- What you should do
Nothing but an exact reprint of the records is to be returned.

- Records for this exercise
———
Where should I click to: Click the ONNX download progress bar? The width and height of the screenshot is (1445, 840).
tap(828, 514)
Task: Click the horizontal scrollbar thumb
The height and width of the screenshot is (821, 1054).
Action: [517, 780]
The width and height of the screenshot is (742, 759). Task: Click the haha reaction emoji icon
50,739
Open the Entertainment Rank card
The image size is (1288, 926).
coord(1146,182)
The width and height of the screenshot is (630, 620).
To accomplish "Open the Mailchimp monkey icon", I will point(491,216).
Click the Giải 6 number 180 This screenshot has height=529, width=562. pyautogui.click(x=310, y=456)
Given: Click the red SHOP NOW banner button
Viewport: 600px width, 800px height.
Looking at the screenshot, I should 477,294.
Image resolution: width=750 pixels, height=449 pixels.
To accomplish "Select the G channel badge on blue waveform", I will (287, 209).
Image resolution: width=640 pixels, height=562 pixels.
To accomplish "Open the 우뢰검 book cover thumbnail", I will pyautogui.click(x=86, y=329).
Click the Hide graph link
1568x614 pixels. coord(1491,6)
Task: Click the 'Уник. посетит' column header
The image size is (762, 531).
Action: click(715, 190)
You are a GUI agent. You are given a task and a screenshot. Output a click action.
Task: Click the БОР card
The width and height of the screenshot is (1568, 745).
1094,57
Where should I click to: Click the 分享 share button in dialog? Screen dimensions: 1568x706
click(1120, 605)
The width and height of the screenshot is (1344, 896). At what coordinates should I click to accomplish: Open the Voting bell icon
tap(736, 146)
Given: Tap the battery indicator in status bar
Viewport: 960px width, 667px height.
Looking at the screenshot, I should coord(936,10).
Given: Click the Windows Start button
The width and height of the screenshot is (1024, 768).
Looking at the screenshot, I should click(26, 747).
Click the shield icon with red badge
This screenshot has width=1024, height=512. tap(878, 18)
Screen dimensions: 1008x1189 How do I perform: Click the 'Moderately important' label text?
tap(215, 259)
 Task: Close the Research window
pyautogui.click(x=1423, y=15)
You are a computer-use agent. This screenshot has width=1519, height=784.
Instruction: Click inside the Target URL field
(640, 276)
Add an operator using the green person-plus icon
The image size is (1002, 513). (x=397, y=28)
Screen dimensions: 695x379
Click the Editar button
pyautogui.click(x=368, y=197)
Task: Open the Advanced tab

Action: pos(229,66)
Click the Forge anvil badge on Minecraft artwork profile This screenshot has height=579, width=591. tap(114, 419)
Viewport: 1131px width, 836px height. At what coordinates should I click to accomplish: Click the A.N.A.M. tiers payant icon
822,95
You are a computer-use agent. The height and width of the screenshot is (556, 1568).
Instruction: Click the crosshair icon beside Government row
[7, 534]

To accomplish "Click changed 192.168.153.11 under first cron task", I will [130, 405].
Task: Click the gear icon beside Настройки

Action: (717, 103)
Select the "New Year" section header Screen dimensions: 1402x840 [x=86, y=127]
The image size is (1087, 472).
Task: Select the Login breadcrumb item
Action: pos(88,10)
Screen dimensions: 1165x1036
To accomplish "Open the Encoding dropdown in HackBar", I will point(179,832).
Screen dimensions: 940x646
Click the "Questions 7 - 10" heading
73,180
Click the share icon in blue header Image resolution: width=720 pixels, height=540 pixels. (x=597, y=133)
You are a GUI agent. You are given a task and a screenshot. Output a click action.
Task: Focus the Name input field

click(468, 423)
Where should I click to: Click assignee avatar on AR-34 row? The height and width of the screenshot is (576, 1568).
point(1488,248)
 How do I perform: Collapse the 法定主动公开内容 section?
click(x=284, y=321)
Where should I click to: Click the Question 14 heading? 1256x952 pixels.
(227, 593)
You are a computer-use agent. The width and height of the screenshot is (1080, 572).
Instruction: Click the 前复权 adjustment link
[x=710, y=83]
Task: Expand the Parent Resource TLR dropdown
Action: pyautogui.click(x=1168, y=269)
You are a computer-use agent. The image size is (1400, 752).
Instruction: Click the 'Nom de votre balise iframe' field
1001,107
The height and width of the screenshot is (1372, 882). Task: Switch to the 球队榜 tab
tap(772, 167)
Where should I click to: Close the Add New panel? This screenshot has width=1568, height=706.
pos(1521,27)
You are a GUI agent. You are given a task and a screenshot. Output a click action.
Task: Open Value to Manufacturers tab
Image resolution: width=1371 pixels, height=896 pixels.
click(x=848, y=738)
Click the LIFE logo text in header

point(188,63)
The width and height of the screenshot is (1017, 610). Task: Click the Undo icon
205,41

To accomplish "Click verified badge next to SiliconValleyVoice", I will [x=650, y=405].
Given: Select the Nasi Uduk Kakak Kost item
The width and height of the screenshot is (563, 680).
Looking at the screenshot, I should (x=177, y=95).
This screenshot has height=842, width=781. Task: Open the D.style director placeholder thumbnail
———
- Answer to this exercise
Where should I click to: Click the ONNX download progress bar? The width and height of the screenshot is (1445, 840).
tap(828, 514)
Task: Click the horizontal scrollbar thumb
The height and width of the screenshot is (821, 1054).
Action: [517, 780]
The width and height of the screenshot is (742, 759). Task: Click the haha reaction emoji icon
50,739
Open the Entertainment Rank card
The image size is (1288, 926).
coord(1146,182)
The width and height of the screenshot is (630, 620).
To accomplish "Open the Mailchimp monkey icon", I will point(491,216).
Click the Giải 6 number 180 This screenshot has height=529, width=562. pyautogui.click(x=310, y=456)
Given: Click the red SHOP NOW banner button
Viewport: 600px width, 800px height.
Looking at the screenshot, I should 477,294.
Image resolution: width=750 pixels, height=449 pixels.
To accomplish "Select the G channel badge on blue waveform", I will (287, 209).
Image resolution: width=640 pixels, height=562 pixels.
To accomplish "Open the 우뢰검 book cover thumbnail", I will pyautogui.click(x=86, y=329).
Click the Hide graph link
1568x614 pixels. coord(1491,6)
Task: Click the 'Уник. посетит' column header
The image size is (762, 531).
Action: click(715, 190)
You are a GUI agent. You are given a task and a screenshot. Output a click action.
Task: Click the БОР card
The width and height of the screenshot is (1568, 745).
1094,57
Where should I click to: Click the 分享 share button in dialog? Screen dimensions: 1568x706
click(1120, 605)
The width and height of the screenshot is (1344, 896). At what coordinates should I click to accomplish: Open the Voting bell icon
tap(736, 146)
Given: Tap the battery indicator in status bar
Viewport: 960px width, 667px height.
Looking at the screenshot, I should coord(936,10).
Given: Click the Windows Start button
The width and height of the screenshot is (1024, 768).
Looking at the screenshot, I should click(26, 747).
Click the shield icon with red badge
This screenshot has width=1024, height=512. tap(878, 18)
Screen dimensions: 1008x1189 How do I perform: Click the 'Moderately important' label text?
tap(215, 259)
 Task: Close the Research window
pyautogui.click(x=1423, y=15)
You are a computer-use agent. This screenshot has width=1519, height=784.
Instruction: Click inside the Target URL field
(640, 276)
Add an operator using the green person-plus icon
The image size is (1002, 513). (x=397, y=28)
Screen dimensions: 695x379
Click the Editar button
pyautogui.click(x=368, y=197)
Task: Open the Advanced tab

Action: pos(229,66)
Click the Forge anvil badge on Minecraft artwork profile This screenshot has height=579, width=591. tap(114, 419)
Viewport: 1131px width, 836px height. At what coordinates should I click to accomplish: Click the A.N.A.M. tiers payant icon
822,95
You are a computer-use agent. The height and width of the screenshot is (556, 1568).
Instruction: Click the crosshair icon beside Government row
[7, 534]

To accomplish "Click changed 192.168.153.11 under first cron task", I will [130, 405].
Task: Click the gear icon beside Настройки

Action: (717, 103)
Select the "New Year" section header Screen dimensions: 1402x840 [x=86, y=127]
The image size is (1087, 472).
Task: Select the Login breadcrumb item
Action: pos(88,10)
Screen dimensions: 1165x1036
To accomplish "Open the Encoding dropdown in HackBar", I will point(179,832).
Screen dimensions: 940x646
Click the "Questions 7 - 10" heading
73,180
Click the share icon in blue header Image resolution: width=720 pixels, height=540 pixels. (x=597, y=133)
You are a GUI agent. You are given a task and a screenshot. Output a click action.
Task: Focus the Name input field

click(468, 423)
Where should I click to: Click assignee avatar on AR-34 row? The height and width of the screenshot is (576, 1568).
point(1488,248)
 How do I perform: Collapse the 法定主动公开内容 section?
click(x=284, y=321)
Where should I click to: Click the Question 14 heading? 1256x952 pixels.
(227, 593)
You are a computer-use agent. The width and height of the screenshot is (1080, 572).
Instruction: Click the 前复权 adjustment link
[x=710, y=83]
Task: Expand the Parent Resource TLR dropdown
Action: pyautogui.click(x=1168, y=269)
You are a computer-use agent. The image size is (1400, 752).
Instruction: Click the 'Nom de votre balise iframe' field
1001,107
The height and width of the screenshot is (1372, 882). Task: Switch to the 球队榜 tab
tap(772, 167)
Where should I click to: Close the Add New panel? This screenshot has width=1568, height=706.
pos(1521,27)
You are a GUI agent. You are given a task and a screenshot. Output a click action.
Task: Open Value to Manufacturers tab
Image resolution: width=1371 pixels, height=896 pixels.
click(x=848, y=738)
Click the LIFE logo text in header

point(188,63)
The width and height of the screenshot is (1017, 610). Task: Click the Undo icon
205,41

To accomplish "Click verified badge next to SiliconValleyVoice", I will [x=650, y=405].
Given: Select the Nasi Uduk Kakak Kost item
The width and height of the screenshot is (563, 680).
Looking at the screenshot, I should (x=177, y=95).
This screenshot has height=842, width=781. Task: Open the D.style director placeholder thumbnail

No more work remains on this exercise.